Task description: Look below for the line containing "The width and" and the line containing "the empty box", then set down both and every line between them exactly, without pictures.

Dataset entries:
········
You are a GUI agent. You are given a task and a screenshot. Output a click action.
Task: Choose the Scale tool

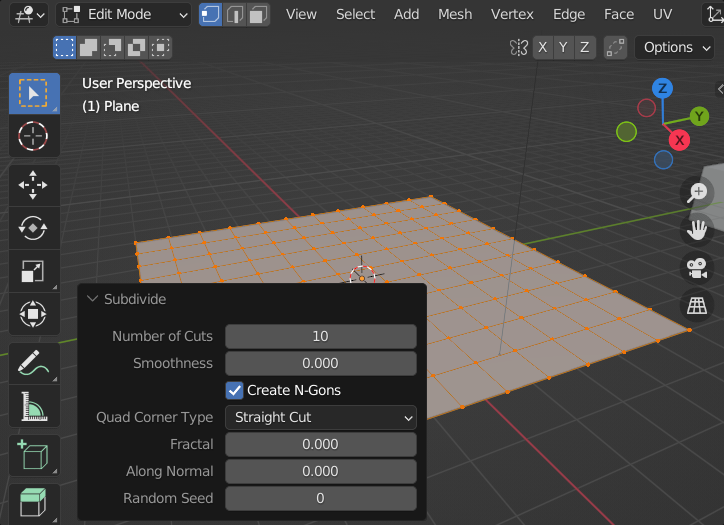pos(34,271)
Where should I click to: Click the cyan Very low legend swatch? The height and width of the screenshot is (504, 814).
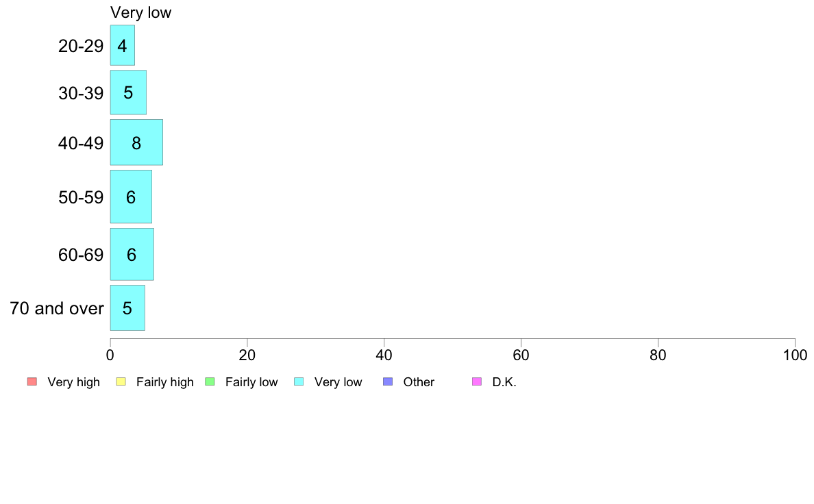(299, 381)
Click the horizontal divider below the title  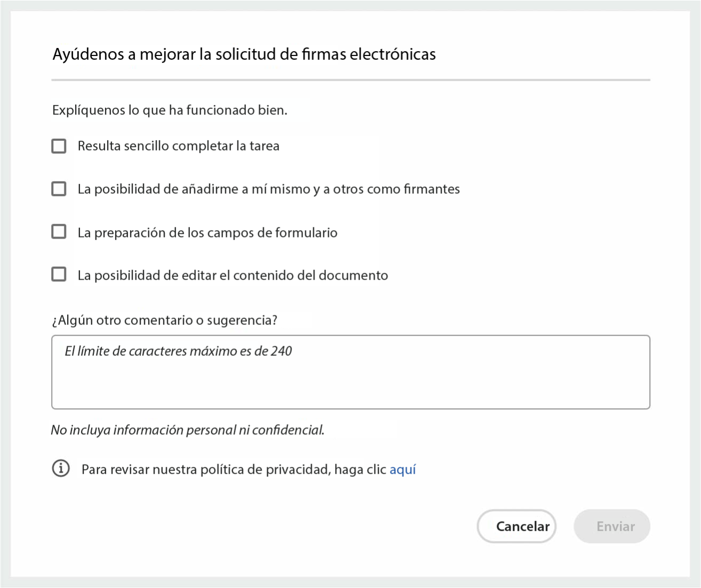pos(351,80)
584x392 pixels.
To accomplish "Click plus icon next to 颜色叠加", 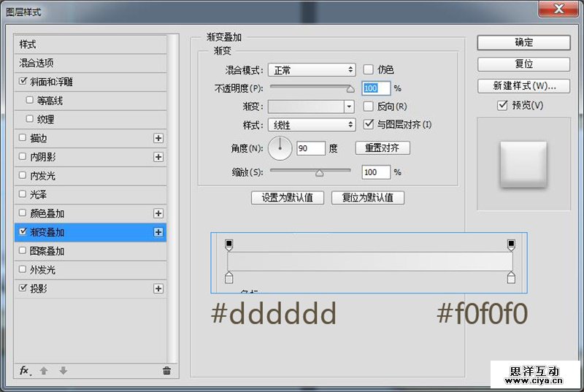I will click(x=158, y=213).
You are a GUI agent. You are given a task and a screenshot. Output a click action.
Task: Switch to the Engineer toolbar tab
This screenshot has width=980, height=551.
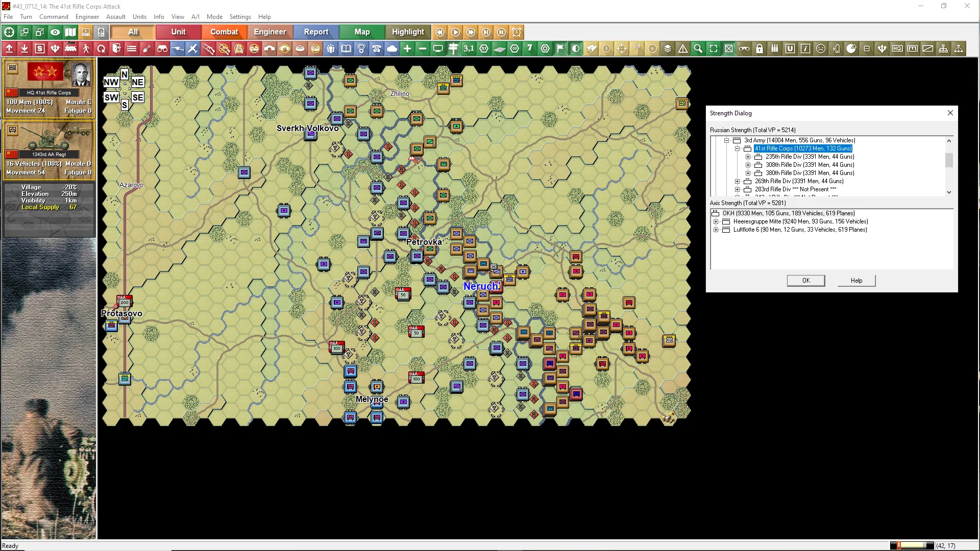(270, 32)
········
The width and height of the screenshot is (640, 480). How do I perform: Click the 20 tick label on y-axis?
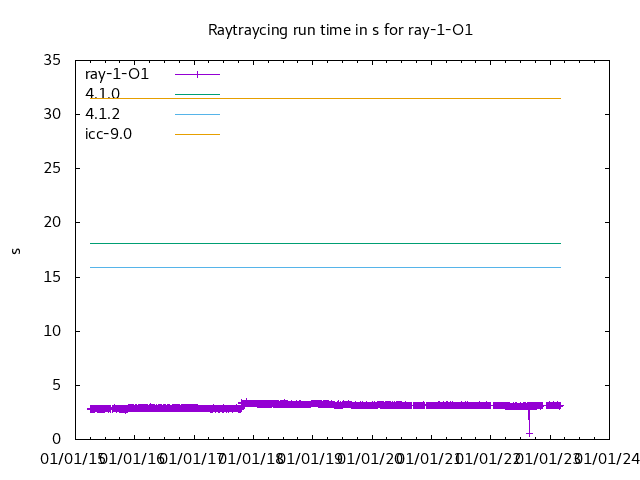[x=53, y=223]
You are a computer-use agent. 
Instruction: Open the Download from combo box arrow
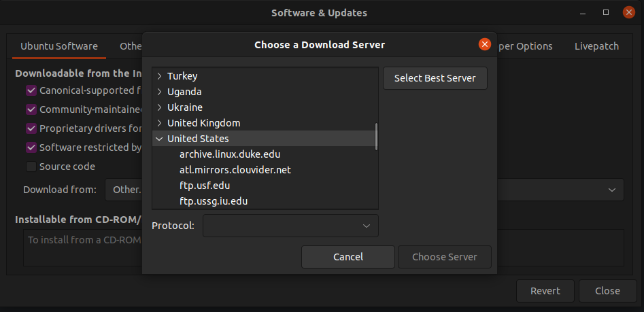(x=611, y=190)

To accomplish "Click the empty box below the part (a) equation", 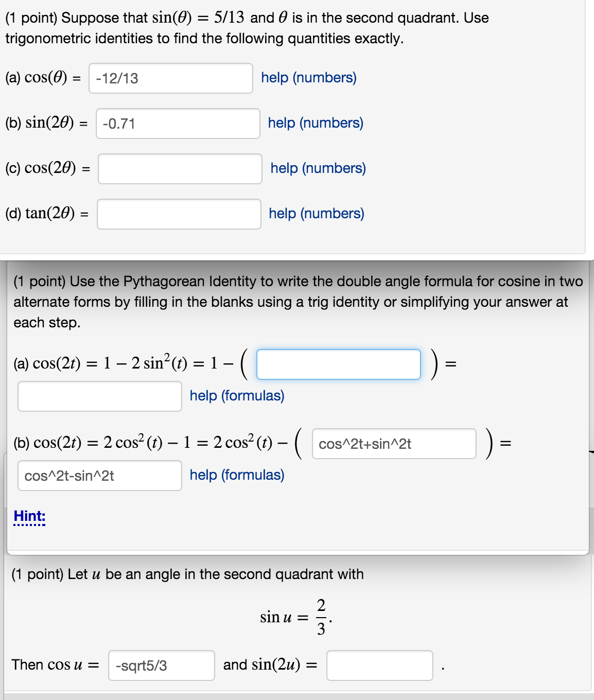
········
Output for this task:
The width and height of the screenshot is (640, 480). How do I perform: Click the 20 tick label on y-axis?
[x=53, y=223]
You are a computer-use agent. 
Instruction: Open the Download from combo box arrow
(x=611, y=190)

To accomplish "Click the empty box below the part (a) equation", 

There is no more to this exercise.